# Student visa 572 refused



## CHIN8777 (Sep 27, 2012)

ai guyz, pliz help

I recently applied for my student visa 572 in information technology at barrier reef institute of tafe, two days later I received a refusal notificationa stating that visa refused because applicant he did not satisfy Reg 572.223(2)(a)(i) of Migration Regulations 1994 (the Regulations).
“The applicant does not satisfy the financial requirements
I used my sponsor bank statement that had about $22 300 and immigration wants $39000 for my financial requirement of my whle course 2years course. In my previous application i did not include financial support documents from my brother who lives in Australia and he is now a citizen, I assumed immigration will know because i was there last year as a visitor and my brother provided all the support. So was asking if this time i include my brothers financial documents plus my sponsors 2nd account that has about 46000 British pounds, am i going to stand a chance. School starts in January 2013 and i dont want to give up!! HELP!!!


----------



## Maz25 (Jul 6, 2008)

You can make a new application and provide as much proof to satisfy the financial requirement as you possibly can. There is no guarantee that immigration will grant your visa, so you have to weigh your chances of having your visa granted. If you feel that this would help, you should consider engaging an agent or at least having an initial consultation with them to see where you stand.

Immigration would not consider your brother to be your sponsor or capable of providing financial support on the basis of a previous visa granted. He would actually have to confirm that he is happy to do so and additionally show that he has the funds to support you for immigration to take this into consideration as ultimately supporting someone whilst they are on holiday is far easier than supporting them for 2 years.

As with any visa application, it is better to attach far too much evidence as opposed to too little.

Best of luck.


----------



## CHIN8777 (Sep 27, 2012)

Maz25 said:


> You can make a new application and provide as much proof to satisfy the financial requirement as you possibly can. There is no guarantee that immigration will grant your visa, so you have to weigh your chances of having your visa granted. If you feel that this would help, you should consider engaging an agent or at least having an initial consultation with them to see where you stand.

• Dataset entries:
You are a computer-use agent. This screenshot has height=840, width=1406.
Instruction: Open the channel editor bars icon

--

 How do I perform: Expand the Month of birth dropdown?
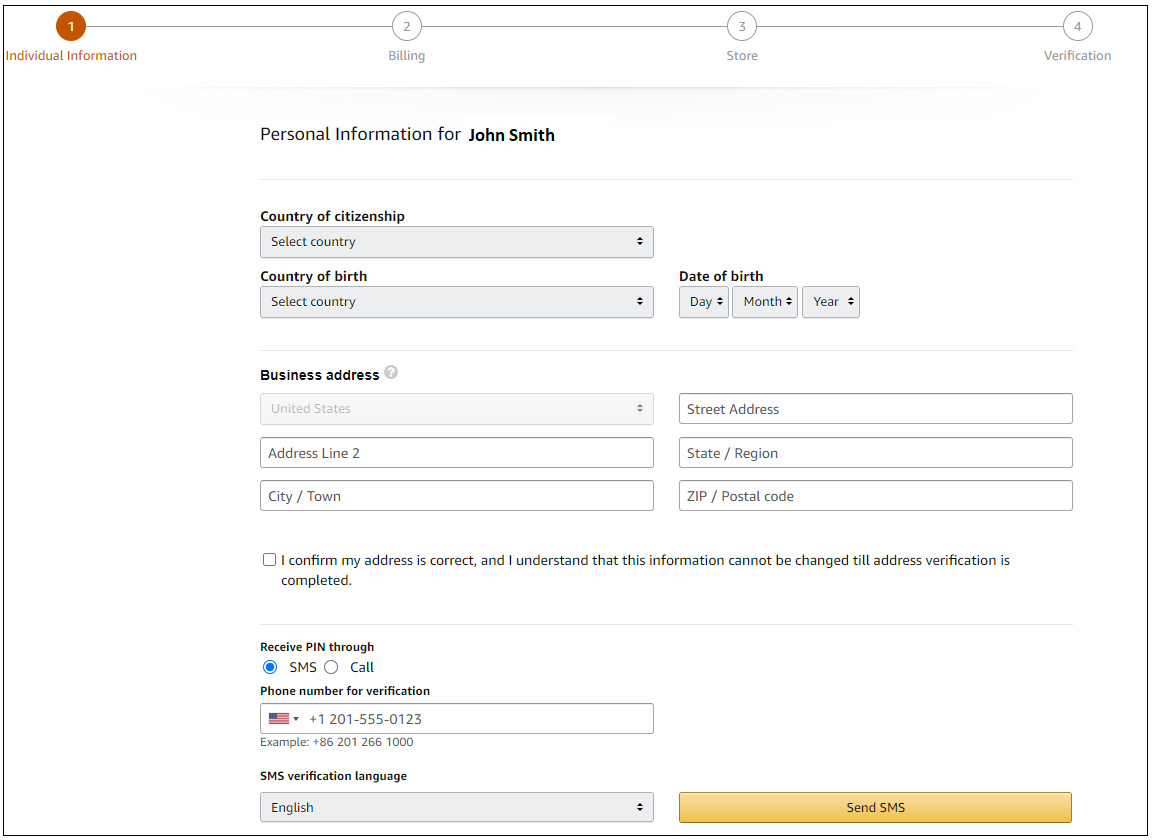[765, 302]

• To do:
• a. In the forum thread about the refused student visa, translate this sentence into Spanish: "As with any visa application, it is better to attach far too much evidence as opposed to too little."
• b. Using the forum thread about the refused student visa, decide whether each statement agrees with it. Answer yes or no for each, and quote the words that decide it.
(i) The sponsor bank statement that was submitted held about $22 300.
(ii) The brother living in Australia is now a citizen.
(iii) Maz25 says the visa will certainly be granted if enough proof is provided.

• Outputs in order:
• a. Como en cualquier solicitud de visado, es mejor adjuntar demasiadas pruebas que muy pocas.

• b.
(i) Yes: "I used my sponsor bank statement that had about $22 300"
(ii) Yes: "he is now a citizen"
(iii) No: "There is no guarantee that immigration will grant your visa"